- **YOUR INSTRUCTIONS**: Your answer should hold every line of the records below that contains the string "computer".

(Items from a dataset)
________________

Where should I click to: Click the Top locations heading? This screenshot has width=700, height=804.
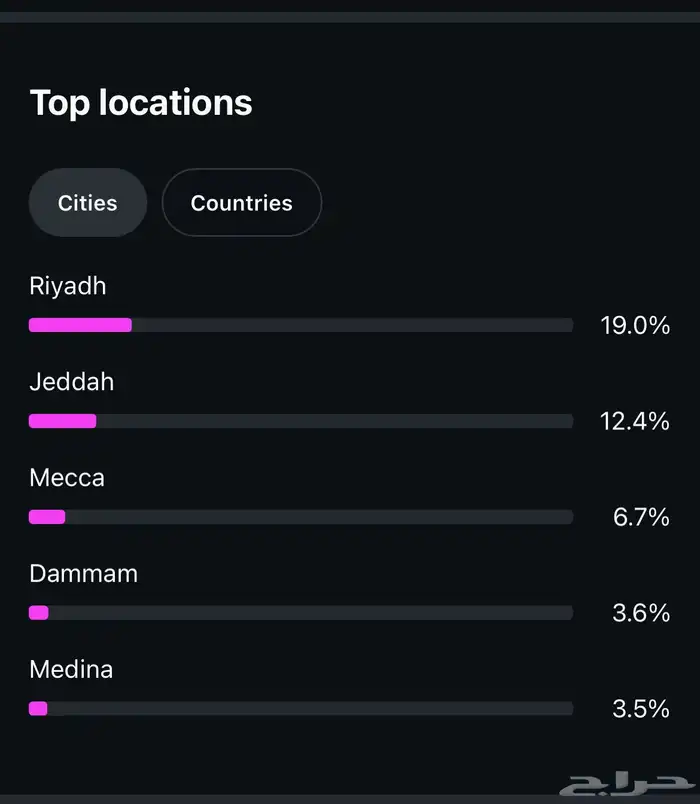140,102
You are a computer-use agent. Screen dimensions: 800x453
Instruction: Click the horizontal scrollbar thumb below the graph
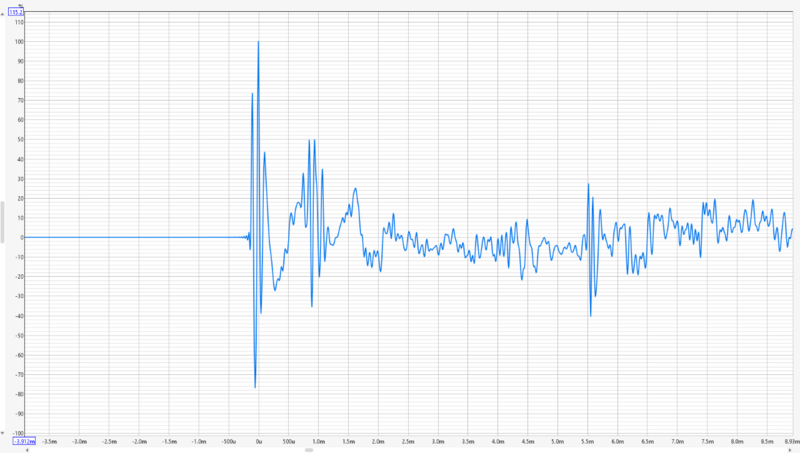[x=309, y=450]
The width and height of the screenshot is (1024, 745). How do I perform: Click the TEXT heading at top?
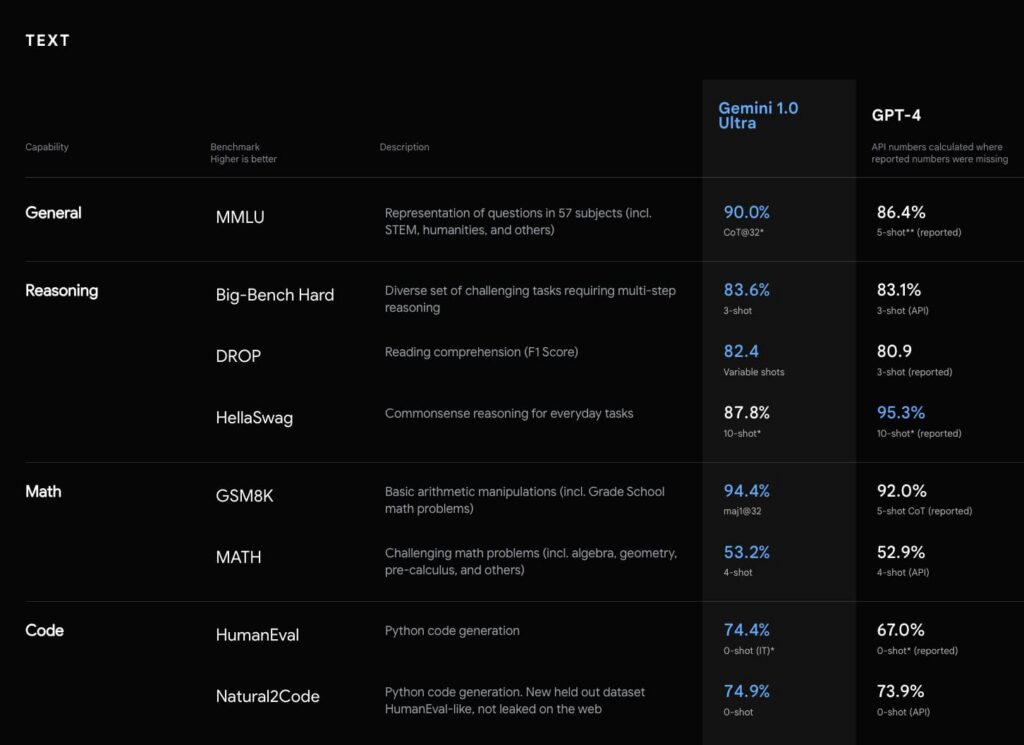coord(47,41)
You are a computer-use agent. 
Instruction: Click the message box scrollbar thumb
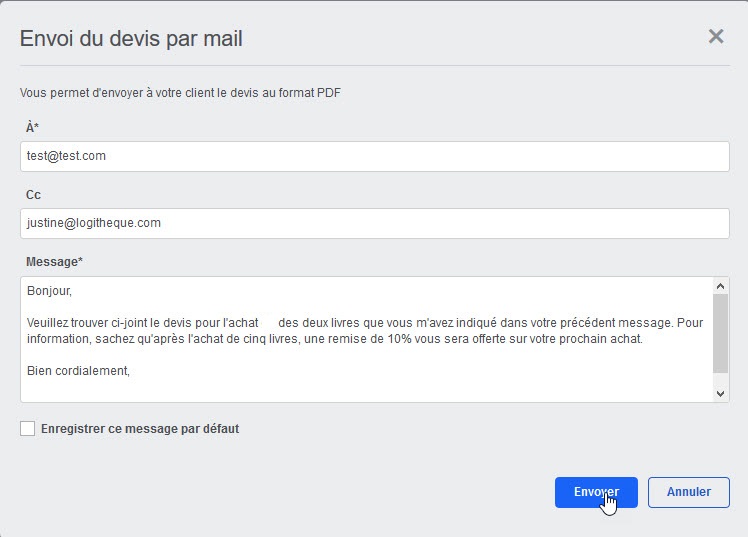tap(721, 332)
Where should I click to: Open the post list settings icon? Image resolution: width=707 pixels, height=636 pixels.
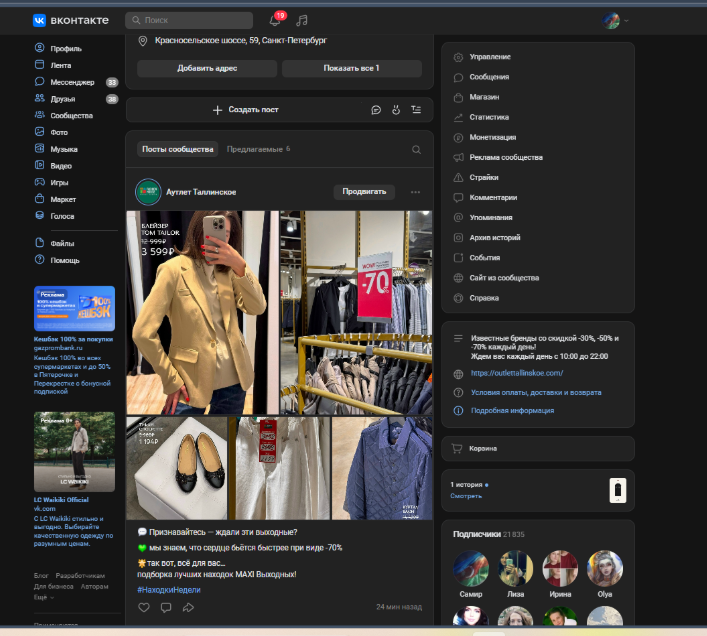pyautogui.click(x=416, y=110)

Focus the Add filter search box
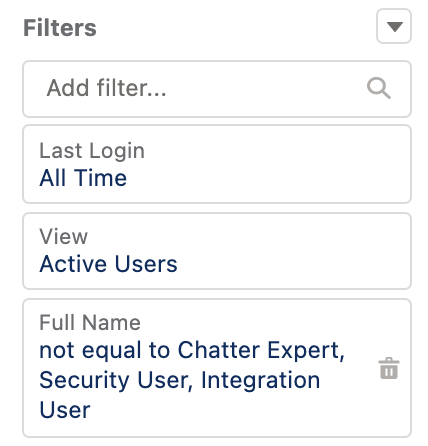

________________

- **WORKED SOLUTION**:
You are a computer-use agent. Screen dimensions: 800x453
You are a computer-use agent. 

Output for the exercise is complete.